Butler Saw - AbeBooks What the Butler Saw - AbeBooks

The Good and Faithful Servant was a transitional work for Orton. A one-act television play completed by June 1964 but first broadcast by Associated-Rediffusion on 6 April 1967. The Erpingham Camp, Orton's take on The Bacchae, written through mid-1965 and offered to Rediffusion in October of that year, was broadcast on 27 June 1966 as the 'pride' segment in their series Seven Deadly Sins. All in all an extremely entertaining performance where "the sane appear as strange to the mad as the mad to the sane"!Do I recommend this book? Yes. But I do, genuinely, think that this book has had somewhat a negative impact on my mental health. At least in the short term. My mind feels like it's melting and drooping around in some what of brainy splurgy goo. There are only two acts in What the Butler Saw, but the action is continuous throughout and the division is more for stage convenience than a plot break or set changes. The play is set primarily in the examination room within a private clinic. After reading 20% of the play I stopped. The ongoing “joke” was a doctor sexually manipulating and coercing a young woman interviewing to be his secretary. Using his power to get her to undress when she doesn’t want to.

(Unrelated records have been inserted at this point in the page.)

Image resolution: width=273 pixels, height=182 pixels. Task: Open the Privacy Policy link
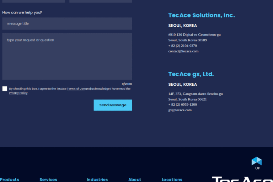coord(18,93)
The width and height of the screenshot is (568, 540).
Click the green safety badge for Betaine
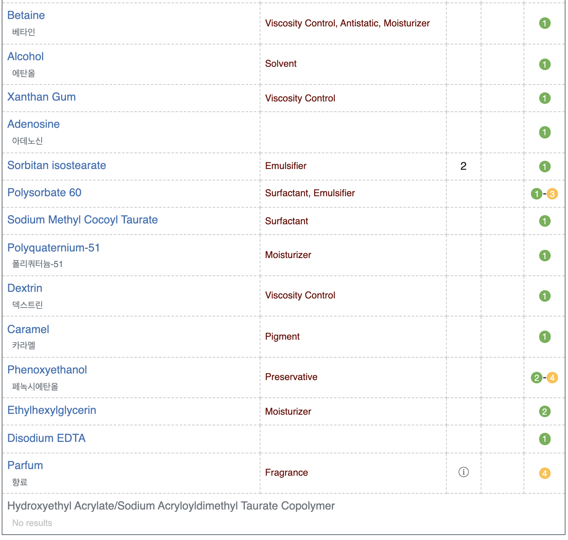click(545, 23)
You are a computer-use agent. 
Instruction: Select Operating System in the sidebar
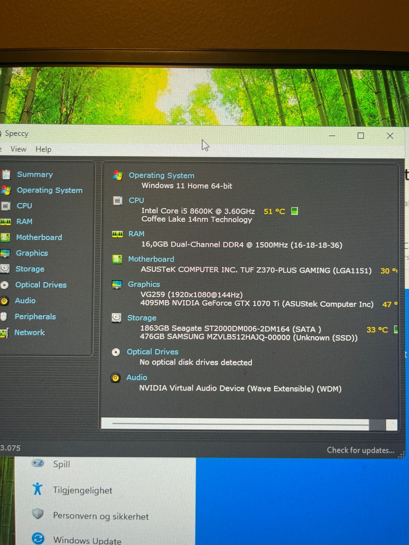[x=49, y=190]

Then when a senior doctor arrives to examine his practice and finds the naked woman, he lies and tells him she is one of his mental patients to avoid accountability. When she tries to protest she is then sectioned by the senior doctor who begins asking her immediately if she enjoyed her father sexually abusing her and when she says he didn’t abuse her at all he tells her he did and she just has to admit it to herself. This is where I stopped.

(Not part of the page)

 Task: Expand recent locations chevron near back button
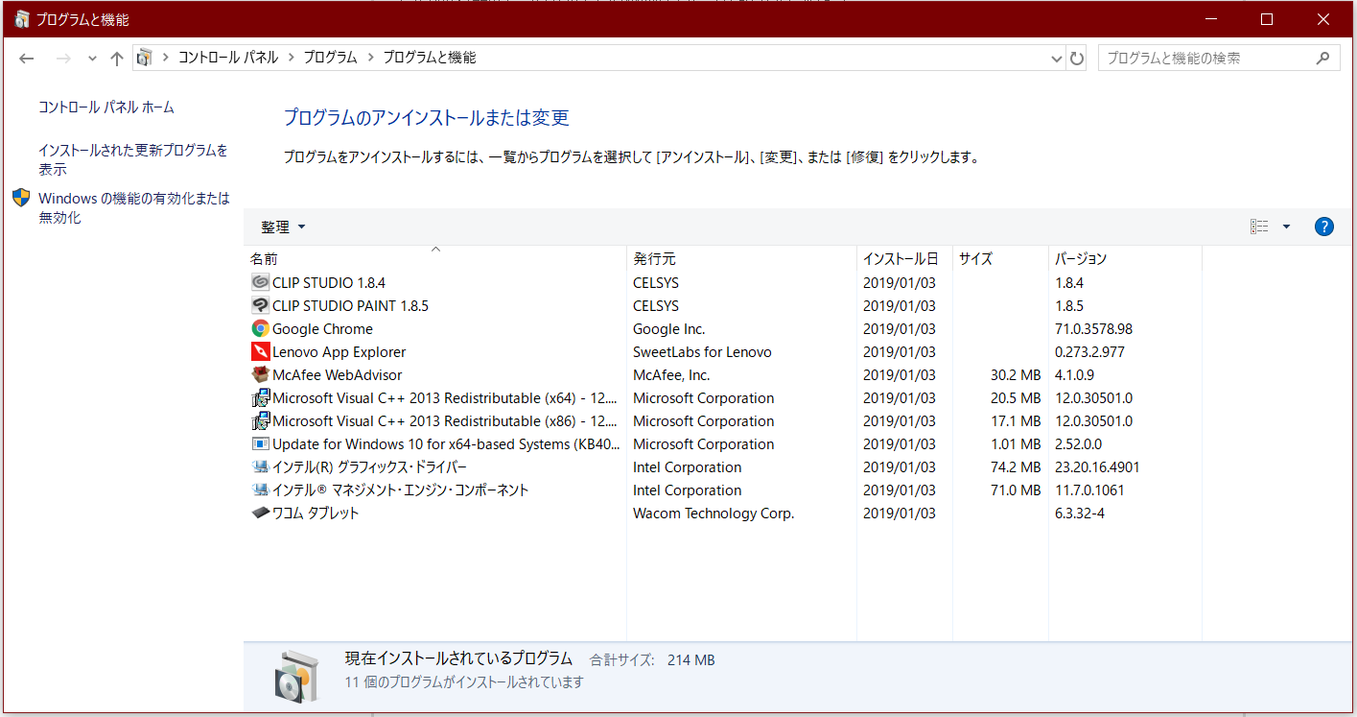point(92,58)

What The Butler Saw - Bloomsbury Publishing

After a number of unsuccessful minor works, Entertaining Mr Sloane was Orton's first major script but the play received mixed response when it opened in 1963. In later venues however, it was voted Best New British Play by Variety's London Critics, moved to Broadway and Orton had his first taste of major success. The play was revived in 1994 at The Royal Exchange Theatre, directed by Robert Delamere, and ran from 7 April to 7 May. [7] [8] CastAs a teenager, Orton found escape from his family situation by acting in local theater productions. In 1951, at the age of eighteen, Orton left Leicester to study acting at the Royal Academy of Dramatic Arts in London. It was there that he met Kenneth Halliwell, an older and more sophisticated student who would become Orton's companion, collaborator, lover, and eventually his murderer. Halliwell encouraged Orton to begin writing, and the two co-authored several novels before Orton started writing on... In 1966, Orton began again to write a diary (something he had started earlier in life). These later chapters, whilst being a frank and open account of his life, are also well-crafted literary works. They record, among other things the difficulties he experienced in his relationship with Halliwell, but give no clue that the nature of his death at the age of 34, could have been foreseen. The facts of the matter are that in August 1967, Halliwell killed him by repeatedly hitting him about the head with a hammer. Halliwell then took his own life with an overdose and 2 lives and a promising career were brought to an untimely end.